• [ACTIVITY]
Word for word, restate the records from their first line through the line with "You are a computer-use", both ends included; omit each picture.
___ DATA IN THIS EXERCISE
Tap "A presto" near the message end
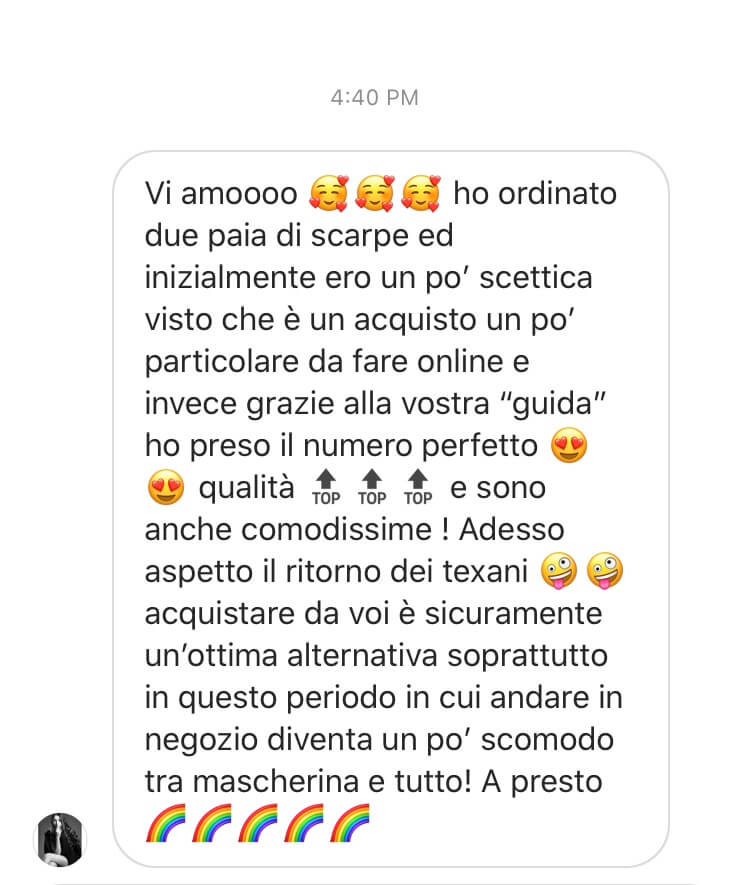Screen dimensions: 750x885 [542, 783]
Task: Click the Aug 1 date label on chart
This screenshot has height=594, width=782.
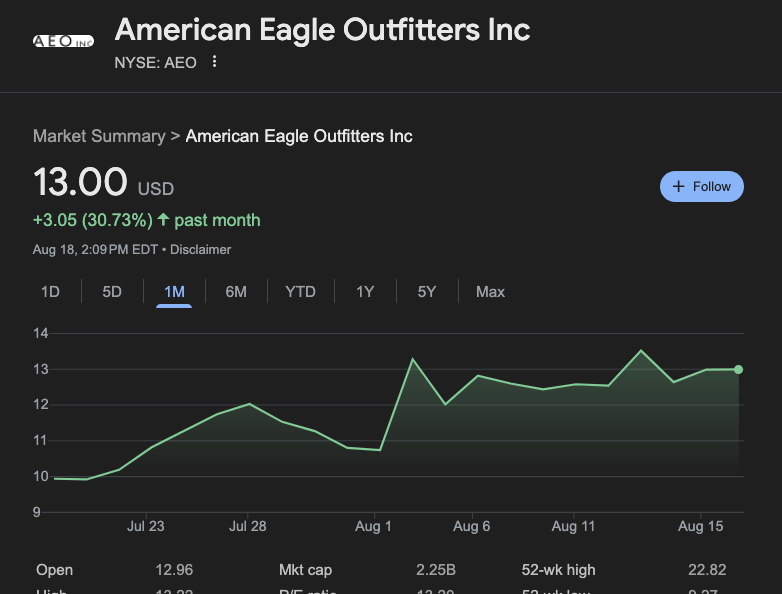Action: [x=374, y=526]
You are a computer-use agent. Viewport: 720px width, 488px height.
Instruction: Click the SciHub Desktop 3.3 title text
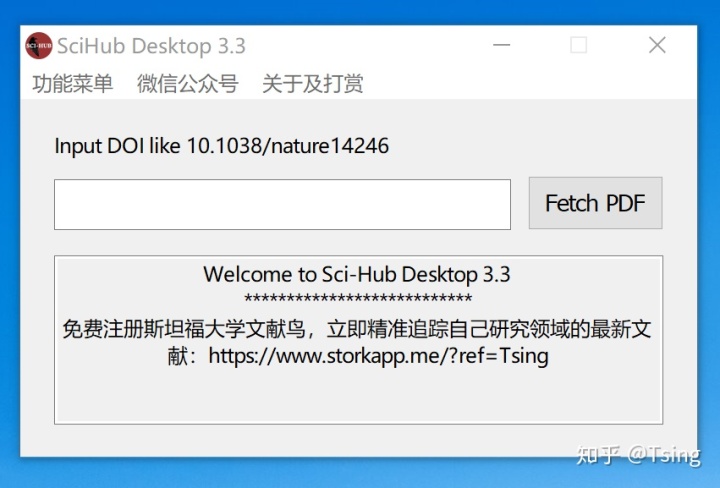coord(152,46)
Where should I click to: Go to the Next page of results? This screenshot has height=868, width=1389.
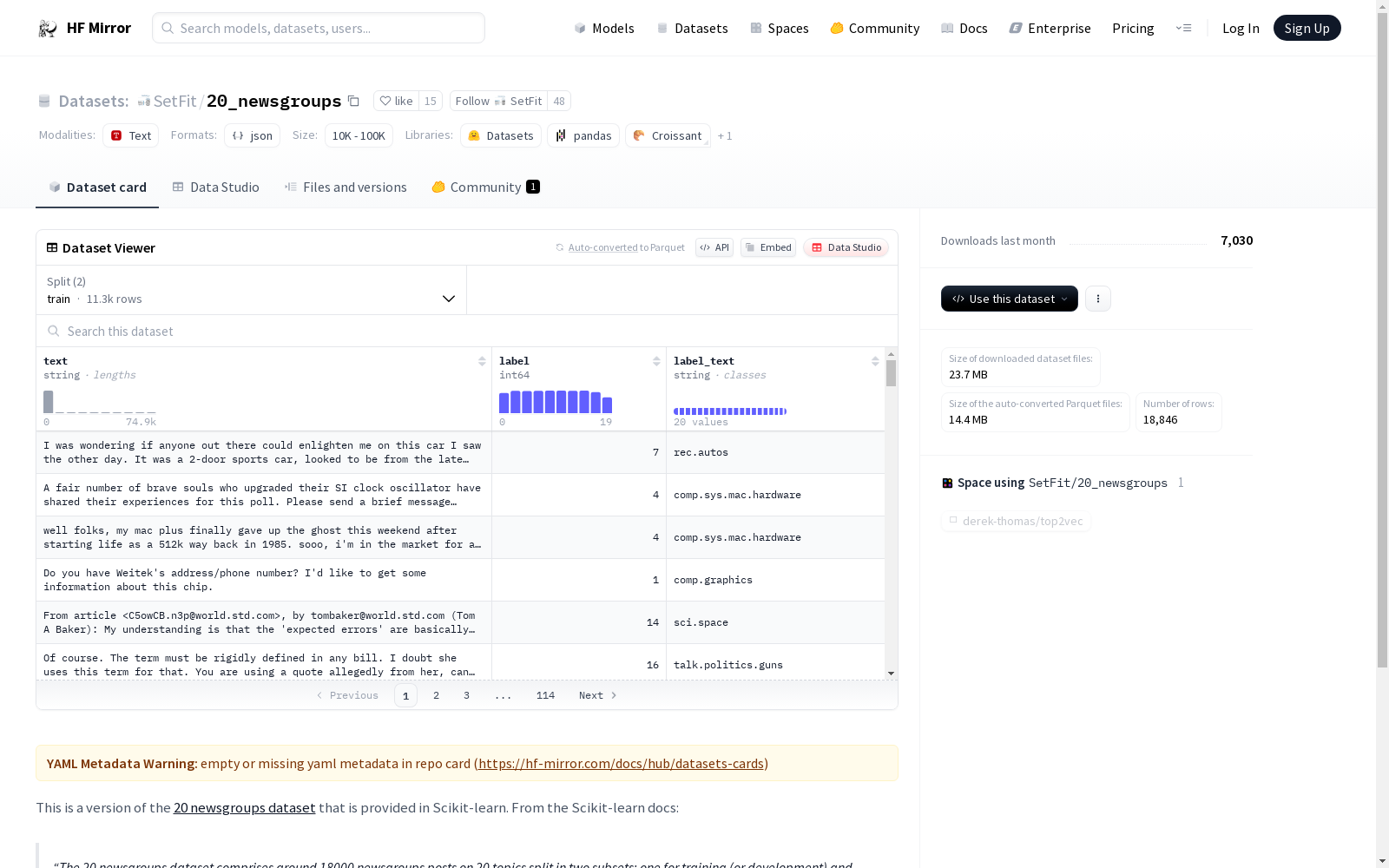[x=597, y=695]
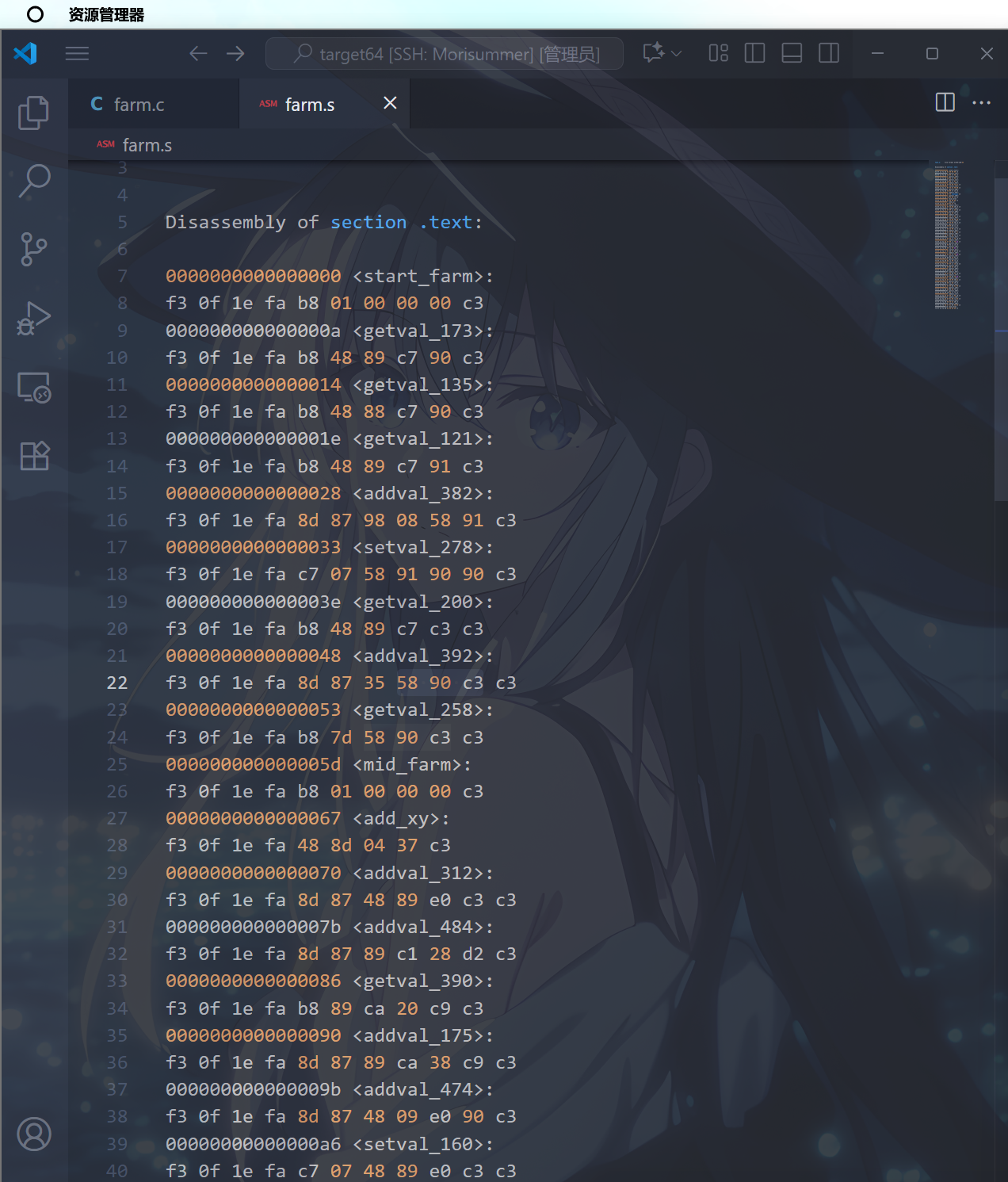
______
• [RESPONSE TO THE EXERCISE]
Tap "A presto" near the message end
Screen dimensions: 750x885 [542, 783]
Task: Click the Aug 1 date label on chart
This screenshot has height=594, width=782.
Action: [x=374, y=526]
You are a computer-use agent. Viewport: 720px width, 488px height.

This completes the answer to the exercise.